“It doesn’t matter.” He gripped the back of my neck and pulled me close. Every touch of his was softer, though, like he was scared I would break even as he pointed a tattooed finger at me. “You shouldn’t have been on that computer, and you shouldn’t have been hacking without my knowledge, Izzy. You’re leaving.”
I put my hands on my hips. “I’m not. We need to find—”
He eyed my baggy T-shirt and let me go so that he could pace back and forth, pulling at his hair. “We don’t need to find anything. Izzy, you’re out of your mind.”
I narrowed my eyes. “I found their hacking, Cade. And they hurt my friend.”
“You went flying into the dark web like a kid who was let off their leash at the zoo. I tracked your IP address. You tapped information and touched every single thing you could. Had I been paying more attention to what you were doing and less attention to—” He stared at my lips as he stopped talking. “Damn, your mouth is bleeding. We need to get you out of here. They want to know what you know. They think you’re the only one who knows.”
“But now you do too.”
He nodded darkly. “I’ll deal with them. I need to walk you out now, or I’ll fucking carry you.”
But we were too late. In filed five men, and I saw the way Cade’s jaw flexed, how he walked over to me and put himself in front of me. He may have been my enemy once, but now I knew he was my protector.
Alteo mouthed a, “Sorry,” to him, and Dion glared at both of us. But the other men who’d walked in didn’t acknowledge us at all. They kept their eyes forward with hands on their firearms.
The last one to walk in must have been in charge. I knew it by the way the men fanned out around him, and he looked down at me as if I were a puzzle he was trying to figure out.
He straightened his suit and tsked at the sight. He was clean-cut—some might even have called him attractive with his strong jaw and dark hair with silver highlighting his temples.
He extended his hand to Cade, and I was surprised when Cade stared down at it but made no movement to take it in his own. The man’s brow furrowed. “Cade Armanelli, I’m sorry we’re meeting this way. My associates let you in without a proper introduction. I’m Aleks Mustafa. I’m sure you’ve heard—”
“I don’t need an introduction, Aleks. I didn’t come here for one,” Cade said loud enough for all the men to grip their weapons tighter. His voice held malice and frustration. It wasn’t a tone to have when one was in a small room loaded with guns.
“I understand.” Aleks’s voice was consoling. “I didn’t mean disrespect.”
“Didn’t you, though?” Cade murmured quietly. “These accommodations the best you could do for a woman you took?”
Aleks smiled and nodded as he turned to his men. “Alteo, I said to get her accommodations.”
“We did, Dad,” the other man murmured.
One deep breath was all that was needed for the men to take a step back, like they were scared he would lash out. “Alteo, you’re my son. Would you expect my accommodations for you to have been in the dirt?”

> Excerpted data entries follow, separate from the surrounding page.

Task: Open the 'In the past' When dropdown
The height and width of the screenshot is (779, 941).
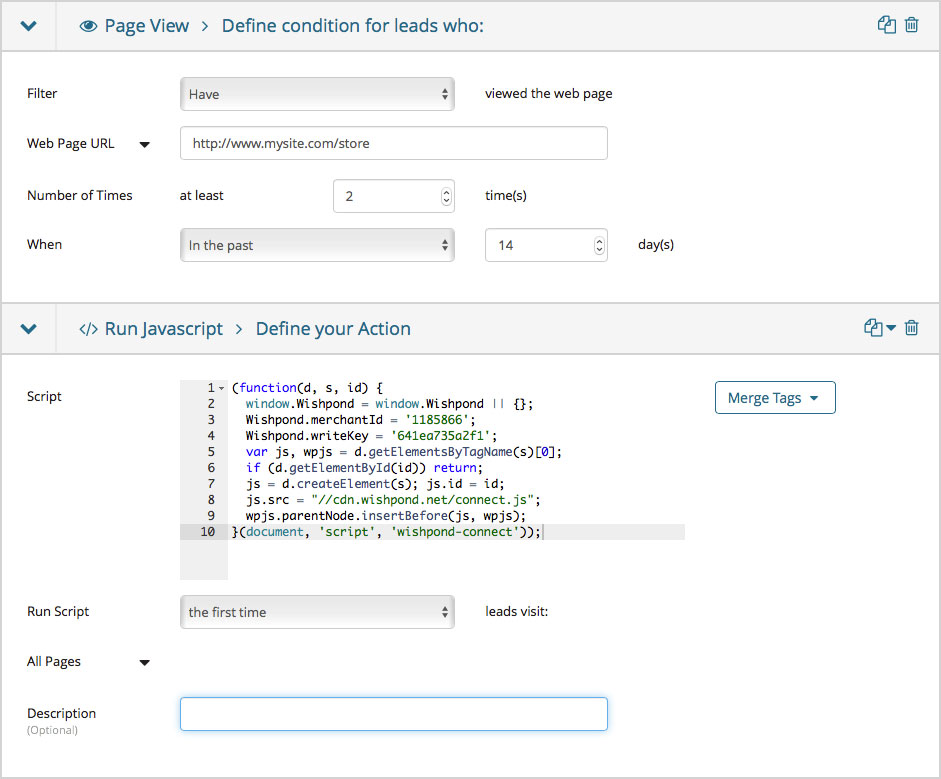Action: (317, 245)
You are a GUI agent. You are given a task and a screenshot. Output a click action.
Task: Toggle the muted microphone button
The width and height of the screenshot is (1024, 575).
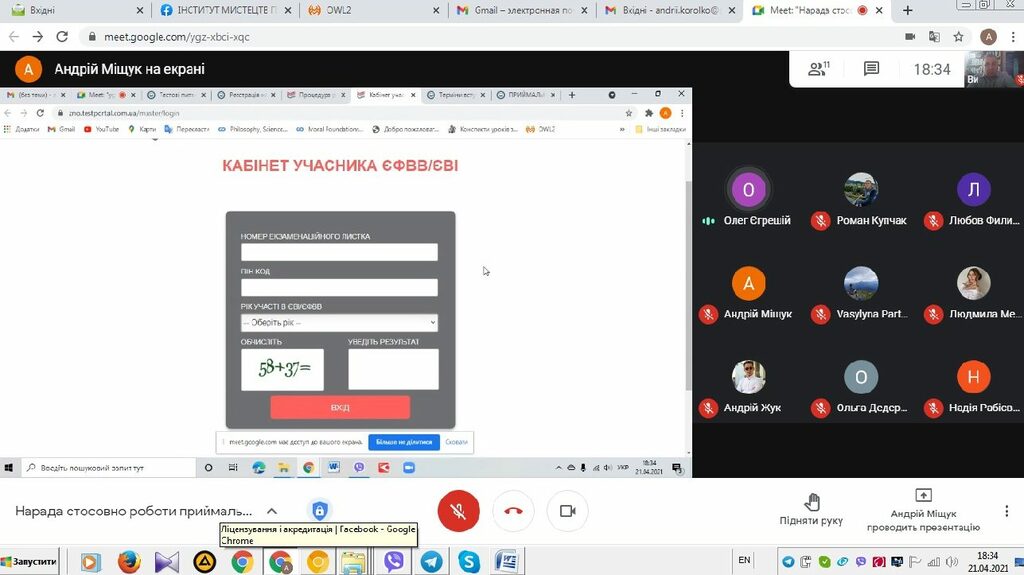coord(459,511)
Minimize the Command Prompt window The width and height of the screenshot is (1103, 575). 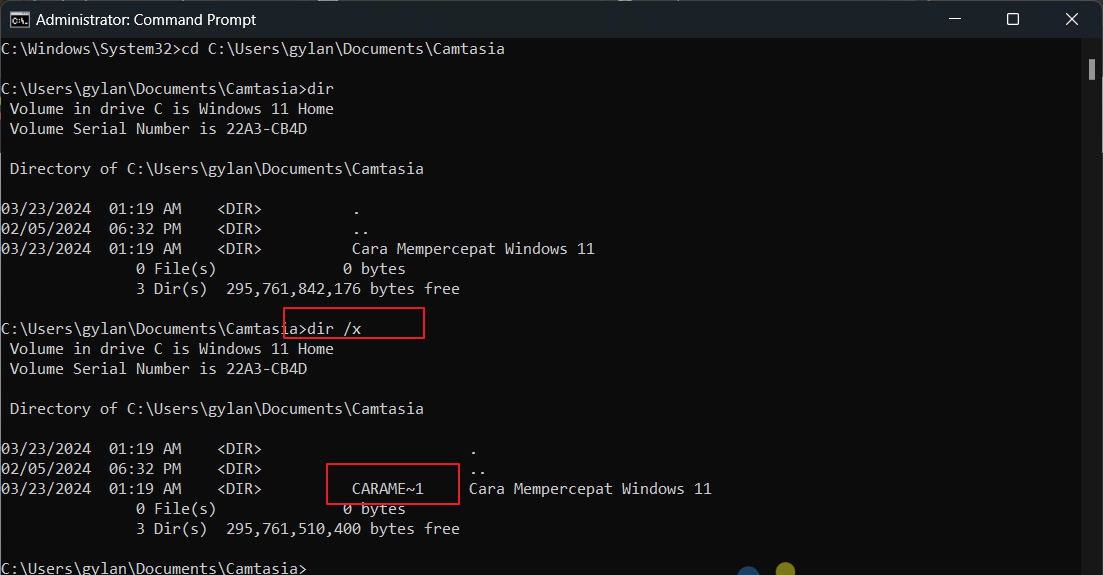pyautogui.click(x=955, y=19)
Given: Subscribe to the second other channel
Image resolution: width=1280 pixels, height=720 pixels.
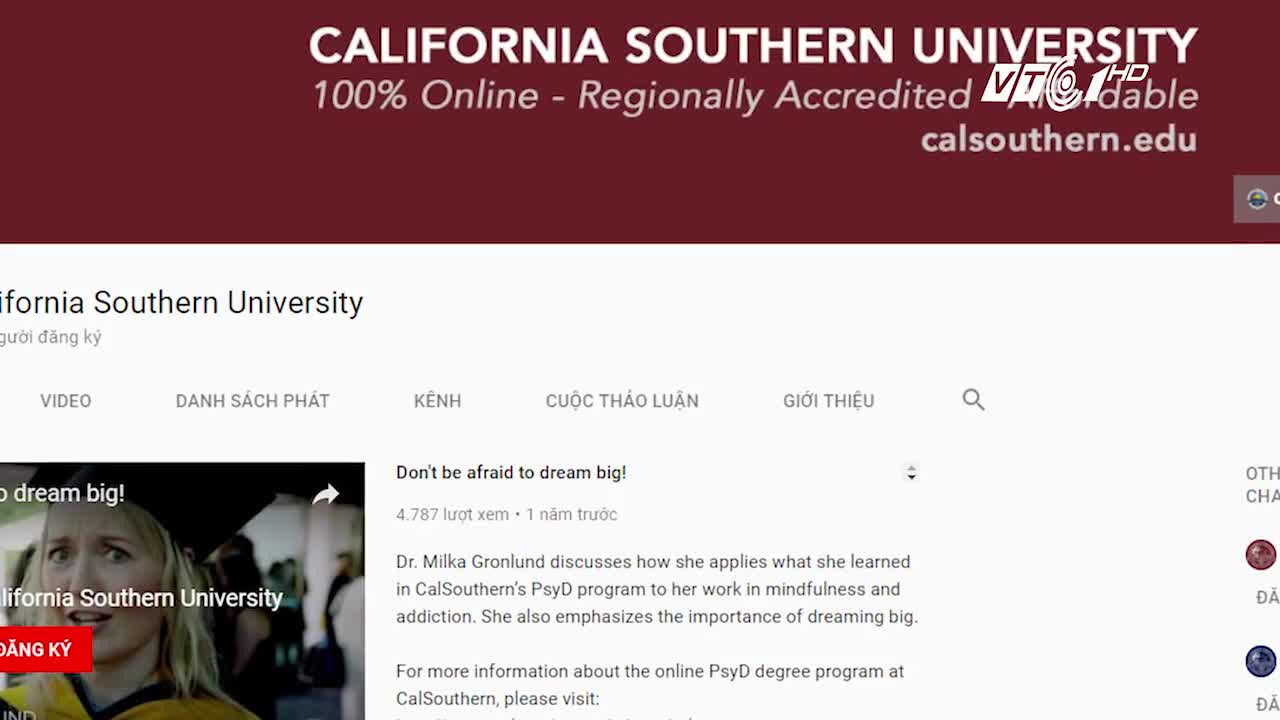Looking at the screenshot, I should (x=1268, y=703).
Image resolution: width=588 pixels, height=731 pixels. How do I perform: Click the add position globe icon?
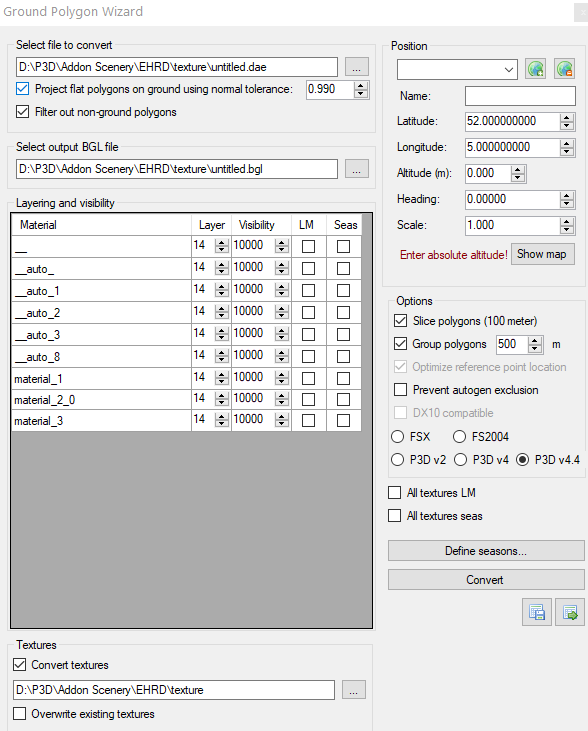click(535, 69)
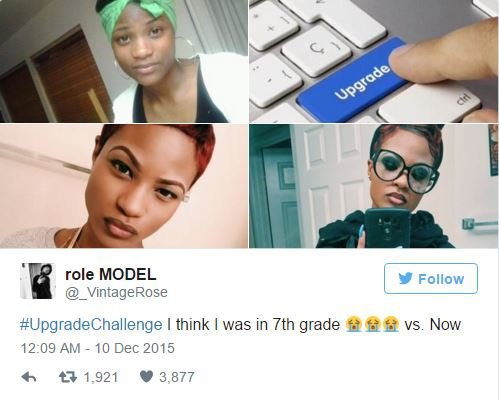Click the reply arrow icon

pos(29,377)
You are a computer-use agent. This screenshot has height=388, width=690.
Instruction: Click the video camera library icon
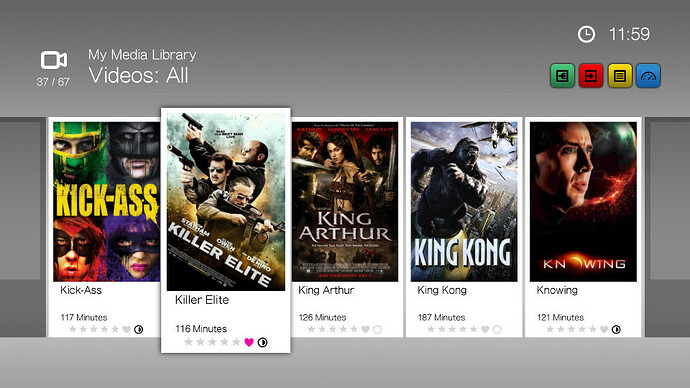click(54, 60)
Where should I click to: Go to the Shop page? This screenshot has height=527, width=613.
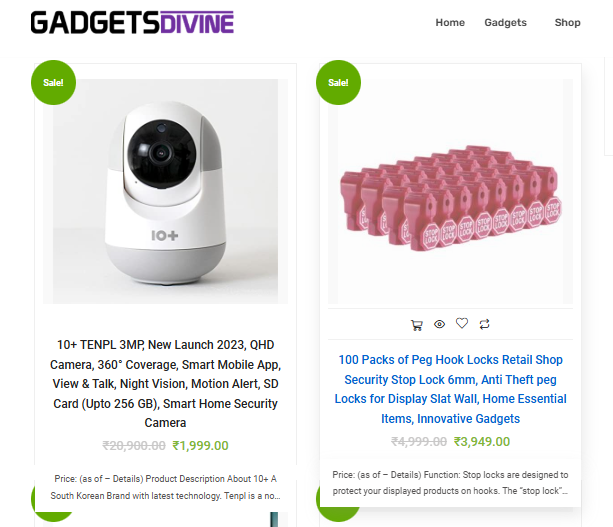coord(567,23)
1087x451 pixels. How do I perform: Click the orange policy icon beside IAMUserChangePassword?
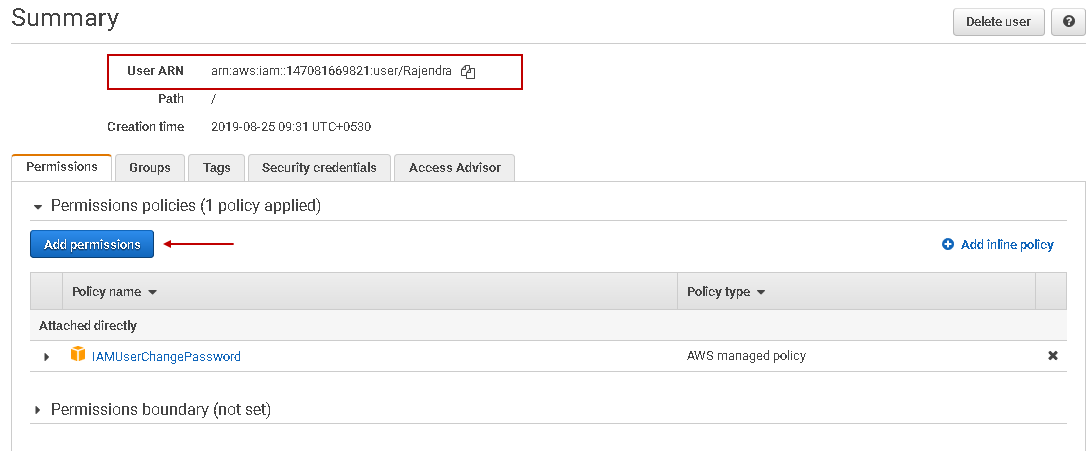(78, 355)
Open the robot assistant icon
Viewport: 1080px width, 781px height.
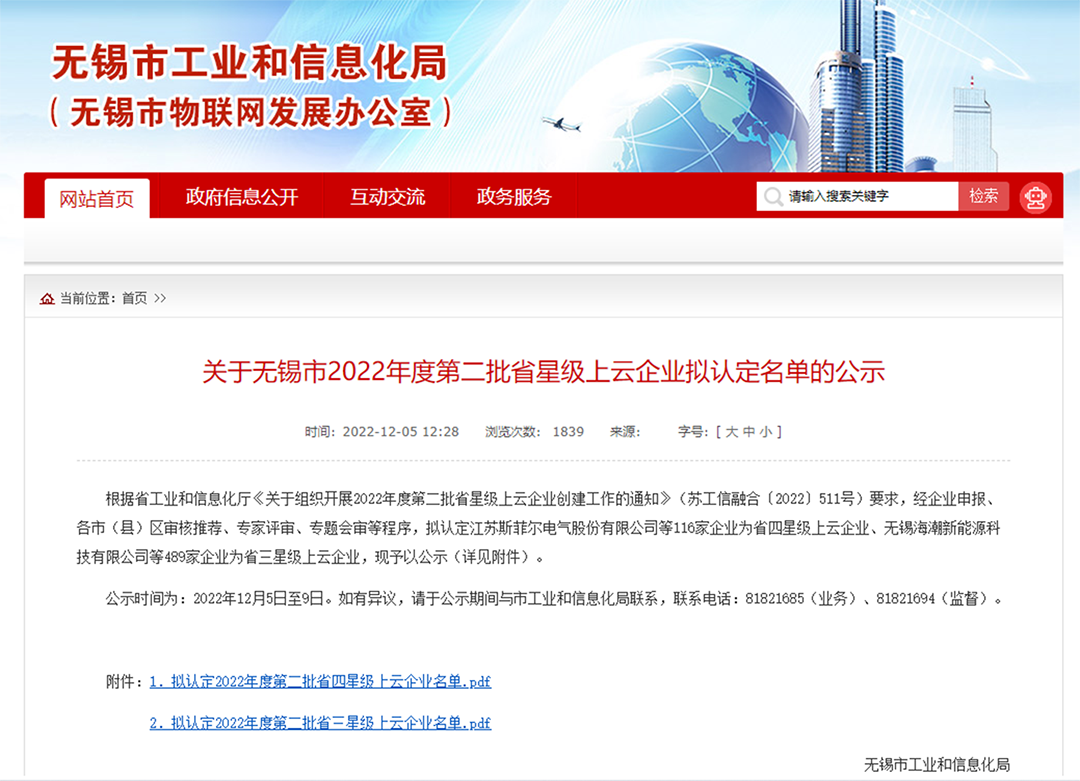coord(1035,197)
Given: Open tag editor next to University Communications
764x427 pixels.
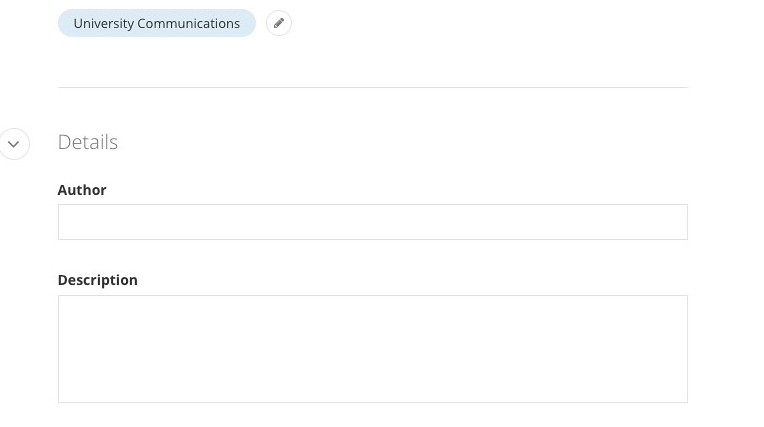Looking at the screenshot, I should (279, 23).
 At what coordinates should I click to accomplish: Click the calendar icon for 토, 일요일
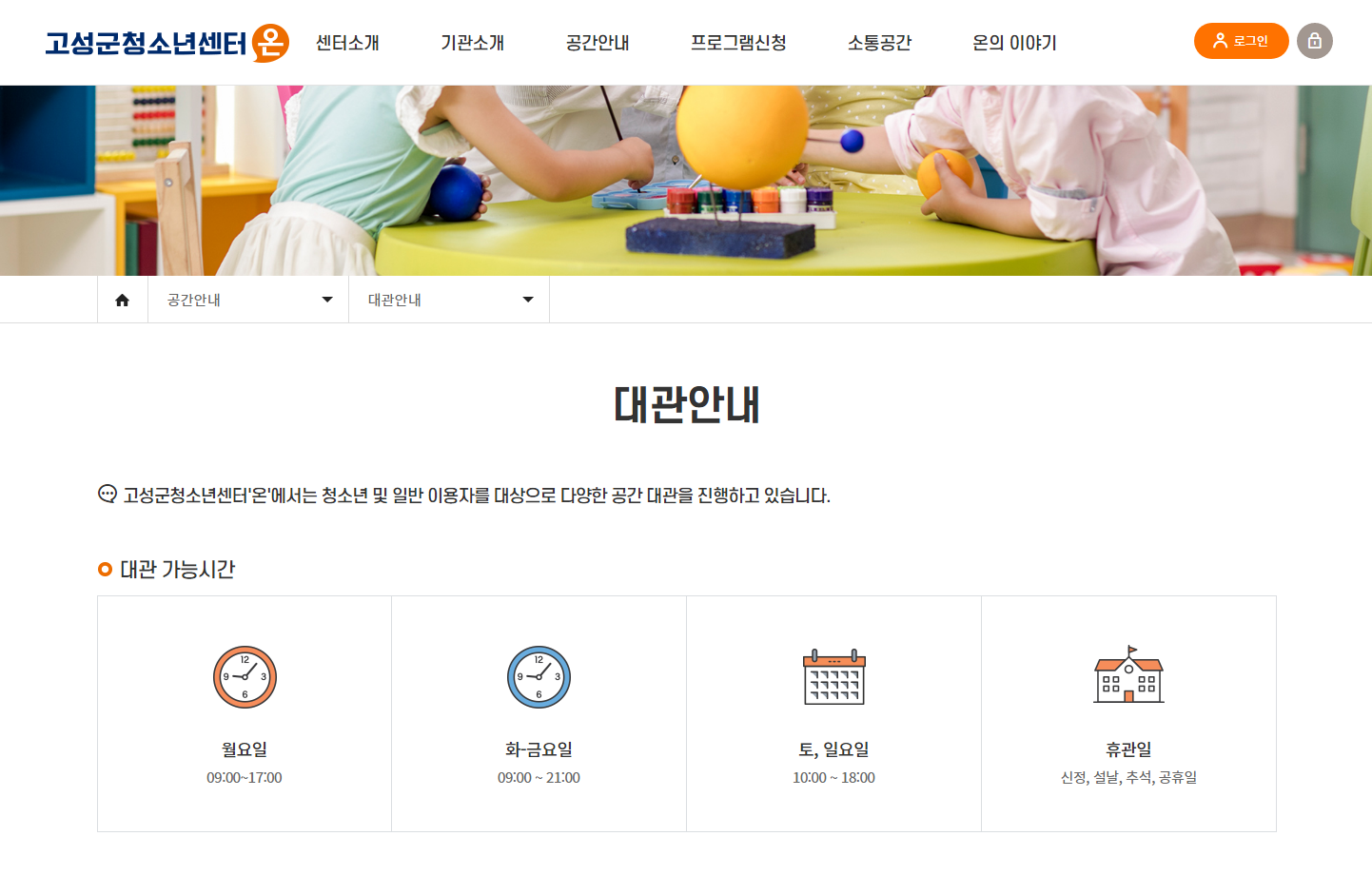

“No, of course not, sir.” He shook his head rapidly. “We thought she was just an employee at Stonewood. Not an Armanelli tie, I swear.”
“And why would an employee of Stonewood need to have a stay in the first place?” Cade inquired.
“Well . . .” Alteo’s eyes darted from his father to Cade, his father to Cade. When he realized his own father wouldn’t vouch for him, he scrambled. “She shouldn’t have tried to pull information from us. We have nuclear weapon locations, confidential files tied to—”
“You were trying to rig an election,” I blurted out.
All their eyes flew my way. Dion’s narrowed, Alteo’s widened, but Aleks’s were the ones I held. I saw the hunger in them, the need to shut me up, and the coldness there too. He’d do anything to get out of this.
“Sweetheart, you know not what you found.” He chuckled. He was a snake circling his prey, ready to kill with a venomous bite. He sought out my weakness.
“I know what I saw.”
He glanced at Cade. “I haven’t properly met her. I was on my way. I’m sorry for this whole mix-up, but we had to be sure she wasn’t going to spread such an accusation. You understand?”
Cade didn’t respond. I only saw his muscles tense.
“Alteo informed me she’s been in cybersecurity a while. A little paranoid bird, huh?” He waved me off, smiling at Cade as though they could be friends. “I’ve looked into her history, and we saw indications that she indulges in drugs, has a record—”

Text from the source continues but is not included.